#### TASK DATA:
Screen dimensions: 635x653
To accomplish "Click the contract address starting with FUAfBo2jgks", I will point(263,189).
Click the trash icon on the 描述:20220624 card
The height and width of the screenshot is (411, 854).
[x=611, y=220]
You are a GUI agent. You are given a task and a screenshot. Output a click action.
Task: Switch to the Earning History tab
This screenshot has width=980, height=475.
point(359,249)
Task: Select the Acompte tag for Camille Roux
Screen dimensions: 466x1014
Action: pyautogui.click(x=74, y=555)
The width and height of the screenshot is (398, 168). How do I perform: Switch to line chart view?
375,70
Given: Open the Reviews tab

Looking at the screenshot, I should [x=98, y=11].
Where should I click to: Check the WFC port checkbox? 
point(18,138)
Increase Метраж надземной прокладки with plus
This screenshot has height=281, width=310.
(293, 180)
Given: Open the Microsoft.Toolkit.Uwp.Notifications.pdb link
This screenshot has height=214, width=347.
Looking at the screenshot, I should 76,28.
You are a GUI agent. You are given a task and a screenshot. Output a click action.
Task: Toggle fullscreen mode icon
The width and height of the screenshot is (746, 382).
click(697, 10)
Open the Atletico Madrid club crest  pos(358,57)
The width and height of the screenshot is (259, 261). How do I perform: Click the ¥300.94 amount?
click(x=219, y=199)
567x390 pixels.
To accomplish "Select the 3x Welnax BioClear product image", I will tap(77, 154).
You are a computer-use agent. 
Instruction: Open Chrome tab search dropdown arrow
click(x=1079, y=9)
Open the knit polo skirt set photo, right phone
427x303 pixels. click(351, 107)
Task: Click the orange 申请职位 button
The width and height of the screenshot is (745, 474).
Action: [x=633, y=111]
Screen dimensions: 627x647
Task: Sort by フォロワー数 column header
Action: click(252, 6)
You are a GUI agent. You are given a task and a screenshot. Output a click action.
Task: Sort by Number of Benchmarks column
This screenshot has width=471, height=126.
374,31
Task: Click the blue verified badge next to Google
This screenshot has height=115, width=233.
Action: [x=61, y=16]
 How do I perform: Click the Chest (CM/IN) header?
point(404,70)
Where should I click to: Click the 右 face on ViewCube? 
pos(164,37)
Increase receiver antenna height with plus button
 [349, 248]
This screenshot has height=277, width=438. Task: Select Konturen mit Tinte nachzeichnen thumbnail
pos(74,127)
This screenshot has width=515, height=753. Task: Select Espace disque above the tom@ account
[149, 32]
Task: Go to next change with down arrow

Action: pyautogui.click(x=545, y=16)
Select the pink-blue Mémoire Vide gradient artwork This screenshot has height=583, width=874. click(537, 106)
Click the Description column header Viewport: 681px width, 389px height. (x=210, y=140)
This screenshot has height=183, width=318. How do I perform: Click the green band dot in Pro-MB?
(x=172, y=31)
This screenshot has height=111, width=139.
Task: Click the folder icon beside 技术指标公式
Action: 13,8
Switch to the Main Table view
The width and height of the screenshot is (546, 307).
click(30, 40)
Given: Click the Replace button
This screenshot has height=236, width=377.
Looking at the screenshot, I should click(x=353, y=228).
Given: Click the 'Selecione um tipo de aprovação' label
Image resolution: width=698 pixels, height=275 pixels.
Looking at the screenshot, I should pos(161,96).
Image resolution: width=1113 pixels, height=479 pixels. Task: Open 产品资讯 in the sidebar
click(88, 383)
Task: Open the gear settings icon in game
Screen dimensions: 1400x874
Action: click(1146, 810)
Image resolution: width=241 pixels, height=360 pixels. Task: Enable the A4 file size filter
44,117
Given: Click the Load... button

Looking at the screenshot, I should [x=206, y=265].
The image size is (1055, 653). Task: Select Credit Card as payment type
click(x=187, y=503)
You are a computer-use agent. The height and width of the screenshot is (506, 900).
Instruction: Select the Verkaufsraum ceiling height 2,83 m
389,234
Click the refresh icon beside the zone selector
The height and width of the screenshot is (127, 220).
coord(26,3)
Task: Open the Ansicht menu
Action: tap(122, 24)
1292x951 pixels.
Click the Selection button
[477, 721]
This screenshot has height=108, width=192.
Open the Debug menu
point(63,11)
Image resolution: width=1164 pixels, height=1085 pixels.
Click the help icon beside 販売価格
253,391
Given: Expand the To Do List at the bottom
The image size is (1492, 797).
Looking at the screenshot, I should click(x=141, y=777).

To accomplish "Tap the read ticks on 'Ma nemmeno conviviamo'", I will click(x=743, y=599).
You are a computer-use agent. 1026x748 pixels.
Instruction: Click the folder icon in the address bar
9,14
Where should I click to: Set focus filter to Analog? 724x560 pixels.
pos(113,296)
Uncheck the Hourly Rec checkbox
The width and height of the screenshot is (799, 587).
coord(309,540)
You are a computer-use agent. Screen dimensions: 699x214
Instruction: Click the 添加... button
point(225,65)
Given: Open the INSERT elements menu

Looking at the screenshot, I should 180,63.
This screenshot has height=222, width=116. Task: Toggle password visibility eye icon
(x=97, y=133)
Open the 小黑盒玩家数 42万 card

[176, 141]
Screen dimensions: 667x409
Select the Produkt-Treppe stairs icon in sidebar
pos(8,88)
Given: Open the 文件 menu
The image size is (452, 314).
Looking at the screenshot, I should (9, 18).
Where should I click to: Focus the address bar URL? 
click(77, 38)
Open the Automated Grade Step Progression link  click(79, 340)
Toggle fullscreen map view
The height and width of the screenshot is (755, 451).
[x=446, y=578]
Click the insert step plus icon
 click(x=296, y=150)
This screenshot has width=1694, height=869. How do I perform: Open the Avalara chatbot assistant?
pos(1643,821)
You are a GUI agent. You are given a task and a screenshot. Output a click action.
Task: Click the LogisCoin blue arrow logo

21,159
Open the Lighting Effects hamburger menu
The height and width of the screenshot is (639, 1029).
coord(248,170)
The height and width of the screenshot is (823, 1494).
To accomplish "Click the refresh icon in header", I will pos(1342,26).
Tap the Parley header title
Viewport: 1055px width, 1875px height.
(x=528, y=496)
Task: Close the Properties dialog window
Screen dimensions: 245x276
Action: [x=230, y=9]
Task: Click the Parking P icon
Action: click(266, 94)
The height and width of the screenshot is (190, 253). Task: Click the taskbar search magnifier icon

#### AIM OF THE EXERCISE:
Update the material above by changing every "GUI agent" to "interface agent" and leaving everything else as it is.

#### TASK ANSWER:
Screen dimensions: 635x653
To accomplish "Click the contract address starting with FUAfBo2jgks", I will point(263,189).
Click the trash icon on the 描述:20220624 card
The height and width of the screenshot is (411, 854).
[x=611, y=220]
You are a interface agent. You are given a task and a screenshot. Output a click action.
Task: Switch to the Earning History tab
This screenshot has width=980, height=475.
point(359,249)
Task: Select the Acompte tag for Camille Roux
Screen dimensions: 466x1014
Action: pyautogui.click(x=74, y=555)
The width and height of the screenshot is (398, 168). How do I perform: Switch to line chart view?
375,70
Given: Open the Reviews tab

Looking at the screenshot, I should [x=98, y=11].
Where should I click to: Check the WFC port checkbox? 
point(18,138)
Increase Метраж надземной прокладки with plus
This screenshot has height=281, width=310.
(293, 180)
Given: Open the Microsoft.Toolkit.Uwp.Notifications.pdb link
This screenshot has height=214, width=347.
Looking at the screenshot, I should 76,28.
You are a interface agent. You are given a task and a screenshot. Output a click action.
Task: Toggle fullscreen mode icon
The width and height of the screenshot is (746, 382).
click(697, 10)
Open the Atletico Madrid club crest  pos(358,57)
The width and height of the screenshot is (259, 261). How do I perform: Click the ¥300.94 amount?
click(x=219, y=199)
567x390 pixels.
To accomplish "Select the 3x Welnax BioClear product image", I will tap(77, 154).
You are a computer-use agent. 
Instruction: Open Chrome tab search dropdown arrow
click(x=1079, y=9)
Open the knit polo skirt set photo, right phone
427x303 pixels. click(351, 107)
Task: Click the orange 申请职位 button
The width and height of the screenshot is (745, 474).
Action: [x=633, y=111]
Screen dimensions: 627x647
Task: Sort by フォロワー数 column header
Action: click(252, 6)
You are a interface agent. You are given a task and a screenshot. Output a click action.
Task: Sort by Number of Benchmarks column
This screenshot has width=471, height=126.
374,31
Task: Click the blue verified badge next to Google
This screenshot has height=115, width=233.
Action: [x=61, y=16]
 How do I perform: Click the Chest (CM/IN) header?
point(404,70)
Where should I click to: Click the 右 face on ViewCube? 
pos(164,37)
Increase receiver antenna height with plus button
 [349, 248]
This screenshot has height=277, width=438. Task: Select Konturen mit Tinte nachzeichnen thumbnail
pos(74,127)
This screenshot has width=515, height=753. Task: Select Espace disque above the tom@ account
[149, 32]
Task: Go to next change with down arrow

Action: pyautogui.click(x=545, y=16)
Select the pink-blue Mémoire Vide gradient artwork This screenshot has height=583, width=874. click(537, 106)
Click the Description column header Viewport: 681px width, 389px height. (x=210, y=140)
This screenshot has height=183, width=318. How do I perform: Click the green band dot in Pro-MB?
(x=172, y=31)
This screenshot has height=111, width=139.
Task: Click the folder icon beside 技术指标公式
Action: 13,8
Switch to the Main Table view
The width and height of the screenshot is (546, 307).
click(30, 40)
Given: Click the Replace button
This screenshot has height=236, width=377.
Looking at the screenshot, I should click(x=353, y=228).
Given: Click the 'Selecione um tipo de aprovação' label
Image resolution: width=698 pixels, height=275 pixels.
Looking at the screenshot, I should pos(161,96).
Image resolution: width=1113 pixels, height=479 pixels. Task: Open 产品资讯 in the sidebar
click(88, 383)
Task: Open the gear settings icon in game
Screen dimensions: 1400x874
Action: click(1146, 810)
Image resolution: width=241 pixels, height=360 pixels. Task: Enable the A4 file size filter
44,117
Given: Click the Load... button

Looking at the screenshot, I should [x=206, y=265].
The image size is (1055, 653). Task: Select Credit Card as payment type
click(x=187, y=503)
You are a computer-use agent. The height and width of the screenshot is (506, 900).
Instruction: Select the Verkaufsraum ceiling height 2,83 m
389,234
Click the refresh icon beside the zone selector
The height and width of the screenshot is (127, 220).
coord(26,3)
Task: Open the Ansicht menu
Action: tap(122, 24)
1292x951 pixels.
Click the Selection button
[477, 721]
This screenshot has height=108, width=192.
Open the Debug menu
point(63,11)
Image resolution: width=1164 pixels, height=1085 pixels.
Click the help icon beside 販売価格
253,391
Given: Expand the To Do List at the bottom
The image size is (1492, 797).
Looking at the screenshot, I should click(x=141, y=777).

To accomplish "Tap the read ticks on 'Ma nemmeno conviviamo'", I will click(x=743, y=599).
You are a computer-use agent. 1026x748 pixels.
Instruction: Click the folder icon in the address bar
9,14
Where should I click to: Set focus filter to Analog? 724x560 pixels.
pos(113,296)
Uncheck the Hourly Rec checkbox
The width and height of the screenshot is (799, 587).
coord(309,540)
You are a computer-use agent. Screen dimensions: 699x214
Instruction: Click the 添加... button
point(225,65)
Given: Open the INSERT elements menu

Looking at the screenshot, I should 180,63.
This screenshot has height=222, width=116. Task: Toggle password visibility eye icon
(x=97, y=133)
Open the 小黑盒玩家数 42万 card

[176, 141]
Screen dimensions: 667x409
Select the Produkt-Treppe stairs icon in sidebar
pos(8,88)
Given: Open the 文件 menu
The image size is (452, 314).
Looking at the screenshot, I should (9, 18).
Where should I click to: Focus the address bar URL? 
click(77, 38)
Open the Automated Grade Step Progression link  click(79, 340)
Toggle fullscreen map view
The height and width of the screenshot is (755, 451).
[x=446, y=578]
Click the insert step plus icon
 click(x=296, y=150)
This screenshot has width=1694, height=869. How do I perform: Open the Avalara chatbot assistant?
pos(1643,821)
You are a interface agent. You are given a task and a screenshot. Output a click action.
Task: Click the LogisCoin blue arrow logo

21,159
Open the Lighting Effects hamburger menu
The height and width of the screenshot is (639, 1029).
coord(248,170)
The height and width of the screenshot is (823, 1494).
To accomplish "Click the refresh icon in header", I will pos(1342,26).
Tap the Parley header title
Viewport: 1055px width, 1875px height.
(x=528, y=496)
Task: Close the Properties dialog window
Screen dimensions: 245x276
Action: [x=230, y=9]
Task: Click the Parking P icon
Action: click(266, 94)
The height and width of the screenshot is (190, 253). Task: Click the taskbar search magnifier icon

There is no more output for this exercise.